* [The task]:
Answer these questions about the horse forum welcome thread below:
1. From which state does Luv 2 Trail send a welcome?
2. What was walkingwest taking after going to the doctor?
3. Where does tinyliny live?

# New to the horse forum



## MouseZ (Aug 16, 2011)

Welcome!


----------



## jfisher256 (Jul 12, 2011)

Welcome to the forum, sorry to hear about your back! Tennessee Walkers are gorgeous breeds!  Hope to see you around the forum often!


----------



## Darrin (Jul 11, 2011)

Always good to see another Walker lover in Oregon.


----------



## Spastic_Dove (Oct 4, 2007)

Welcome to the horse forum!


----------



## Luv 2 Trail (Jun 11, 2009)

Hey and welcome from South Carolina! Hope you are back in the saddle soon!


----------



## Alwaysbehind (Jul 10, 2009)

:wave:
Welcome to the forum.

I agree, riding is far better than cleaning.

Your rides sound like a blast. We need photos.


----------



## walkingwest (Aug 22, 2011)

Thanks for all the welcomes. Went to the Dr. on tuesday, on muscle relaxers,seems to be working hope to be riding next week. My horses look at me like " come on lets go play!!" they look so pathetic. I feel bad for them. But I'll be back in the saddle soon........


----------



## tinyliny (Oct 31, 2009)

oh walking west, take me with you! Please! take me with you to the beach. It sounds like heaven.

Welcome to forum.


Whereabouts in Oregon are you? I live in Bellevue, WA.


----------



## gaelgirl (Mar 3, 2011)

Can't wait to see pictures of your herd! Welcome to the forum, fellow west coaster.


----------



## JessieleeZ (Apr 24, 2011)

Yay! Another Oregonian!


----------

* [Dataset excerpt]:
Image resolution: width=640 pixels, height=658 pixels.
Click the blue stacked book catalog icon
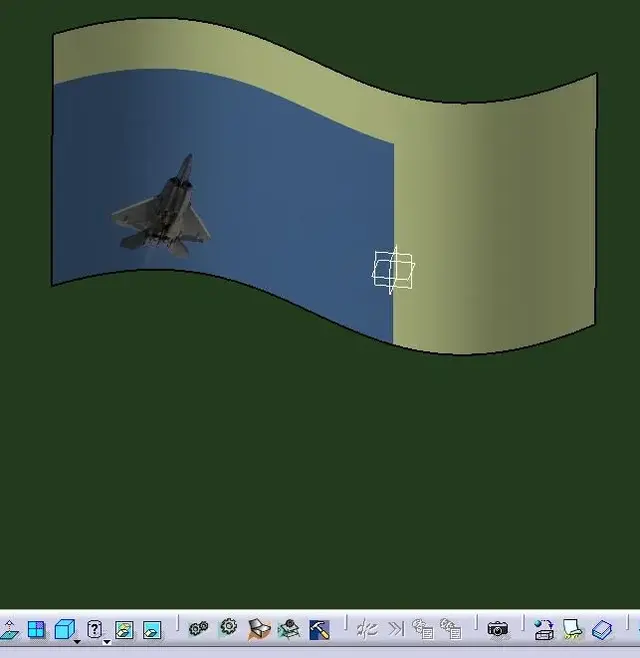click(x=601, y=629)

* [Solution to this task]:
1. South Carolina
2. Muscle relaxers
3. Bellevue, WA